Game of Thrones: “Eastwatch” (S7, E5 review)

Jaime Lannister has just seen the bill for war with Daenerys and wondered how much his Star Wars collection was worth (image (c) HBO)

 

  • SPOILERS AHEAD … AND A WHOLE LOT OF SNARK HUNTING AND POWER PLAYING …

Depending on your pop culture references, and these days most of us are a giddy, postmodern swirl of just about everything, “Eastwatch”, a reference to one of the gates watching the snowy nothingness north of the Wall, was a whole lot of “Hunting of the Snark” or “Be vewy, vewy quiet, we’re hunting wabbits”.

Either way, Jon Snow (Kit Harrington), who can now pet dragons with impunity – is he a Targaryan after all? You could see Daenerys (Emilia Clarke) thinking hard on that point as she sat atop Drogon post-battle – is off, with an eclectic bunch of volunteers to bag himself a White Walker, the better to convince Cersei they are not solely the mythical inhabitant of wet nurse’s bedtime tales.

But while the idea is plain in theory – want to convince a sceptic? Give ’em undeniable proof – it ignores two very salient points, both with unsettling corollaries in today’s world.

First, while you can turn up with a gurgling bunch of the sullen undead, hell even the Night Walker himself, the odds of people actually believing pivot very much on whether they want to believe you.

Sure, the proof that Westeros faces issues more pressing than dragon-cataclysmic war, and that the bloody musical chairs for the Iron Thrones is so much rearranging said chairs on the decks of the Titanic, would be well nigh impossible to dismiss; but then that has been said about many things such as round earth vs. flat earth, climate change vs not, and yet people see what they want to see.

• • • • •

▸ **Request A**
Extract the Game of Thrones review in full, word for word.
The Game of Thrones review and the listing after it come from unrelated sources.

(Stored entries)

• • • • •

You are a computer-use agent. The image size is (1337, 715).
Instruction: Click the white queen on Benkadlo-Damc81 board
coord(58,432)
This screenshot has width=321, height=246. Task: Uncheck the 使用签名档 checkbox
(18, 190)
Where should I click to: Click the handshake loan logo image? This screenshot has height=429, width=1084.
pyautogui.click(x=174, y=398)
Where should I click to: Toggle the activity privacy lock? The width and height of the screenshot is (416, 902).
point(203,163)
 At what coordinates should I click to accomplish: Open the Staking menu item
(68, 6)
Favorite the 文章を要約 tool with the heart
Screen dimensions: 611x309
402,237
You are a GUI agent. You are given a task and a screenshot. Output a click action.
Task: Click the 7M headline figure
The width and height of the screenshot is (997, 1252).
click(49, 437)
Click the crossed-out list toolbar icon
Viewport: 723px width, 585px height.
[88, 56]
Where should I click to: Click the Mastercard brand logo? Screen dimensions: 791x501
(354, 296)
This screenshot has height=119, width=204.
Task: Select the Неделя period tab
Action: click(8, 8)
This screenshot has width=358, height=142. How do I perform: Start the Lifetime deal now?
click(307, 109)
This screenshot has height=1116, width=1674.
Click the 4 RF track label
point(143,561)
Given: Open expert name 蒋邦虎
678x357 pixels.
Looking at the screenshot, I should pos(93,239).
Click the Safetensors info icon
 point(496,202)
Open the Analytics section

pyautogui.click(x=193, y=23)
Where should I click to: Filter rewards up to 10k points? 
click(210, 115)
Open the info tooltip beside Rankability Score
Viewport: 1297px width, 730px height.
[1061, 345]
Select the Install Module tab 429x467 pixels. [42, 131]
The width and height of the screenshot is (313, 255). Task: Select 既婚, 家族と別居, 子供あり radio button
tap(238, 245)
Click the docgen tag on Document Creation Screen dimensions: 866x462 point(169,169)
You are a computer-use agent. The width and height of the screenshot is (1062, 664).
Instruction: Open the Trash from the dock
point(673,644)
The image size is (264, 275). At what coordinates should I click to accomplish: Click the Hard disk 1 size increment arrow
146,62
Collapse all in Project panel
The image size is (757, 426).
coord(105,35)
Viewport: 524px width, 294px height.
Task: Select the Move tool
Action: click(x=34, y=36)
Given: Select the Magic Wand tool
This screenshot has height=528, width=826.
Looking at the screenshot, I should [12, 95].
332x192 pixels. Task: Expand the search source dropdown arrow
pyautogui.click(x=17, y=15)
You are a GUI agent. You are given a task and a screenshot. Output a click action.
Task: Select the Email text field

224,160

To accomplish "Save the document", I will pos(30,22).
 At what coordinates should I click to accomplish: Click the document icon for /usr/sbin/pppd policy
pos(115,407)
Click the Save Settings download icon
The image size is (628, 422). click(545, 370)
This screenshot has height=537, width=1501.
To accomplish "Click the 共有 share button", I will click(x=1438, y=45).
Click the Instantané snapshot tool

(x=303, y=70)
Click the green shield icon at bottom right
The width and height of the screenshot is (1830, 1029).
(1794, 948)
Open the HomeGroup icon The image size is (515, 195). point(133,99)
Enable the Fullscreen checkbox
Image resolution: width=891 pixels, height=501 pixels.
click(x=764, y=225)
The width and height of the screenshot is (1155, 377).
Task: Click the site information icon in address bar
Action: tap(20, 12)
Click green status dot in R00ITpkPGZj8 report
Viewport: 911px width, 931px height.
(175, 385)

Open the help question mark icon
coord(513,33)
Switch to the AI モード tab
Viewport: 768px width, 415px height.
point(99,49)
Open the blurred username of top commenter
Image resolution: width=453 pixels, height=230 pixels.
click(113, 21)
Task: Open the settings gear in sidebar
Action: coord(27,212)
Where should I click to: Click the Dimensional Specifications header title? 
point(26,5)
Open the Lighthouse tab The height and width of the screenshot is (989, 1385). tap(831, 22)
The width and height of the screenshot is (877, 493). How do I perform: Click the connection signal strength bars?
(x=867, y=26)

• • • • •

▸ **Request B**
In the listing, copy exactly the lines starting with the line that contains "This screenshot has width=358, height=142." and going on through the line that contains "tap(238, 245)".

▸ **Written response A**
Game of Thrones: “Eastwatch” (S7, E5 review)

Jaime Lannister has just seen the bill for war with Daenerys and wondered how much his Star Wars collection was worth (image (c) HBO)

 

  • SPOILERS AHEAD … AND A WHOLE LOT OF SNARK HUNTING AND POWER PLAYING …

Depending on your pop culture references, and these days most of us are a giddy, postmodern swirl of just about everything, “Eastwatch”, a reference to one of the gates watching the snowy nothingness north of the Wall, was a whole lot of “Hunting of the Snark” or “Be vewy, vewy quiet, we’re hunting wabbits”.

Either way, Jon Snow (Kit Harrington), who can now pet dragons with impunity – is he a Targaryan after all? You could see Daenerys (Emilia Clarke) thinking hard on that point as she sat atop Drogon post-battle – is off, with an eclectic bunch of volunteers to bag himself a White Walker, the better to convince Cersei they are not solely the mythical inhabitant of wet nurse’s bedtime tales.

But while the idea is plain in theory – want to convince a sceptic? Give ’em undeniable proof – it ignores two very salient points, both with unsettling corollaries in today’s world.

First, while you can turn up with a gurgling bunch of the sullen undead, hell even the Night Walker himself, the odds of people actually believing pivot very much on whether they want to believe you.

Sure, the proof that Westeros faces issues more pressing than dragon-cataclysmic war, and that the bloody musical chairs for the Iron Thrones is so much rearranging said chairs on the decks of the Titanic, would be well nigh impossible to dismiss; but then that has been said about many things such as round earth vs. flat earth, climate change vs not, and yet people see what they want to see.

▸ **Written response B**
This screenshot has width=358, height=142. How do I perform: Start the Lifetime deal now?
click(307, 109)
This screenshot has height=1116, width=1674.
Click the 4 RF track label
point(143,561)
Given: Open expert name 蒋邦虎
678x357 pixels.
Looking at the screenshot, I should pos(93,239).
Click the Safetensors info icon
 point(496,202)
Open the Analytics section

pyautogui.click(x=193, y=23)
Where should I click to: Filter rewards up to 10k points? 
click(210, 115)
Open the info tooltip beside Rankability Score
Viewport: 1297px width, 730px height.
[1061, 345]
Select the Install Module tab 429x467 pixels. [42, 131]
The width and height of the screenshot is (313, 255). Task: Select 既婚, 家族と別居, 子供あり radio button
tap(238, 245)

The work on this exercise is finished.